Table 2. Average Duration (± Standard Deviation) in Days of the Life Cycle of S. asper on Q. humboldtii Under Laboratory Conditions in Tunja, Boyacá. The table presents the average durations of different life stages of S. asper with a mean temperature of 18°C and an average relative humidity of 54%.
Stage |
N |
Mean ± S.D. (Days) |
Range (Min-Max) |
Egg |
1650 |
8.06 ± 4.15 |
0 - 18 |
Nymph |
267 |
16.27 ± 3.91 |
19 - 29 |
Cyst |
92 |
9.24 ± 2.30 |
31 - 38 |
Total, Nymph Stage |
|
33.57 ± 6.15 |
|
Adul |
3 |
8.76 ± 2.52 |
40 - 45 |
Total |
|
42.33±6.64 |
|
The results are consistent with those observed for P. solenopsis, which has a life cycle of approximately 39.5 days [25]. This duration aligns with data from tropical regions, where the life cycle of scale insects can be as short as less than a month [28]. The number of annual generations can vary widely among and within species, ranging from one to seven or eight generations per year. In contrast, species such as P. ecuadorensis, with a life cycle of 301.8 ± 40.5 days [16], and E. colombianus, with a duration of 218 ± 9.89 days [19], are characterized as univoltine, producing only one generation per year. Annual life cycles are also more common in regions with lower temperatures [29].
CONCLUSION
This exploratory and descriptive study establishes a baseline for understanding the life cycle and population parameters of S. asper. By collecting and analyzing ex-situ data, the study has detailed the various developmental stages of this insect, including the ovisac, egg, nymph, cyst, and adult, each characterized by distinct morphological and biological features. The average life cycle of S. asper, spanning approximately 42 days, along with observed mortality rates—particularly during the cyst stage—provides valuable insights into the species' reproductive strategies and developmental challenges.
The high mortality rate observed at the cyst stage and the egg clutch size suggest that honey producers relying on oak honey should develop strategies to mitigate the developmental pressures faced by S. asper. Understanding these aspects will help in devising effective management practices to support the sustainable use of this natural resource.
Moreover, this information supports decision-making aimed at promoting efficient apicultural practices, including the use of honeydew by bees, its collection, transport to the hive, and processing. This would ultimately facilitate the production of honeydew honey. As the primary source of this honey would be oak sap, oak honeydew honey could be classified as a non-timber forest product. Such an approach represents a valuable initiative for the conservation of high Andean forest ecosystems, given the current vulnerability of oak forests in Colombia.
ACKNOWLEDGMENTS: We extend our gratitude to the SISBIO Research Group, the Biological Crop Management Group, and the Bioplasma Group, all from UPTC, for their valuable contributions to this research.
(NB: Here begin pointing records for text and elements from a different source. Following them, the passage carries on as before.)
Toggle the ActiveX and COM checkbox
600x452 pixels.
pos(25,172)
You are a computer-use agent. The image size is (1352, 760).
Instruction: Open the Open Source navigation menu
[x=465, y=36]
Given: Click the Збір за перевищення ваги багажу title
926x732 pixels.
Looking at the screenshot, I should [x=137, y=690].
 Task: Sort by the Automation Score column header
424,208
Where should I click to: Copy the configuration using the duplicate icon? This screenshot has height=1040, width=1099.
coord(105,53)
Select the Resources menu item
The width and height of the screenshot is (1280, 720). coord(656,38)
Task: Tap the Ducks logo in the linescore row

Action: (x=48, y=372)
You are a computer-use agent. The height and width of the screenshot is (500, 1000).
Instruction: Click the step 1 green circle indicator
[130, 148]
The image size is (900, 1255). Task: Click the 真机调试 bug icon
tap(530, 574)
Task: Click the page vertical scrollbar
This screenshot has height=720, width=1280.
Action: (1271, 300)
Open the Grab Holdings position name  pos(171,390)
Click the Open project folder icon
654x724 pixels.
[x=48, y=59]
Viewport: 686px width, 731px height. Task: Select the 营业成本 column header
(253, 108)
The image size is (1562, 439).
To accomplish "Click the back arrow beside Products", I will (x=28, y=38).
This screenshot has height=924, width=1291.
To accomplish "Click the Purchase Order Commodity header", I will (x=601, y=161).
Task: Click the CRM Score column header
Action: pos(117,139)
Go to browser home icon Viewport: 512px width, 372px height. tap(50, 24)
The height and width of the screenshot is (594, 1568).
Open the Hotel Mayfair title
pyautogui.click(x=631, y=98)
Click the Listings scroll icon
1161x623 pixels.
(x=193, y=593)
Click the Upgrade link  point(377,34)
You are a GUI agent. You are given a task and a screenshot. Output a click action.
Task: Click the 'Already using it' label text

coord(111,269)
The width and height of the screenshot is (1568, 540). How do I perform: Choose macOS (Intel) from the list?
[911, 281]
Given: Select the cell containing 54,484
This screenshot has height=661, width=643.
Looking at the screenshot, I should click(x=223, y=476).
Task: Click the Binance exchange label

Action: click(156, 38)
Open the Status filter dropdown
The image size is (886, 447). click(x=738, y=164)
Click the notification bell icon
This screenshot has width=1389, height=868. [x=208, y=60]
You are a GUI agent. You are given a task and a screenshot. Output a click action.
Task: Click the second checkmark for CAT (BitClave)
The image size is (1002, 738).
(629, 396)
We also wish to thank Dr. Takumasa Kondo for his assistance with taxonomic identification.
CONFLICT OF INTEREST: None
FINANCIAL SUPPORT: None
ETHICS STATEMENT: This study was funded by Project SGI 2630, "Modelo Tecnológico para la Generación de un Producto Obtenido a partir del Aprovechamiento Forestal No Maderable del Corredor de Bosque de Robles Nativos del Departamento de Boyacá." Additional support was provided by Project SGI 3443, "Historia Natural y Distribución de Stigmacoccidae (Hemiptera) Asociada a Bosques de Roble Quercus humboldtii de la Red de Jardines Botánicos del Alto Ricaurte, Boyacá-Colombia."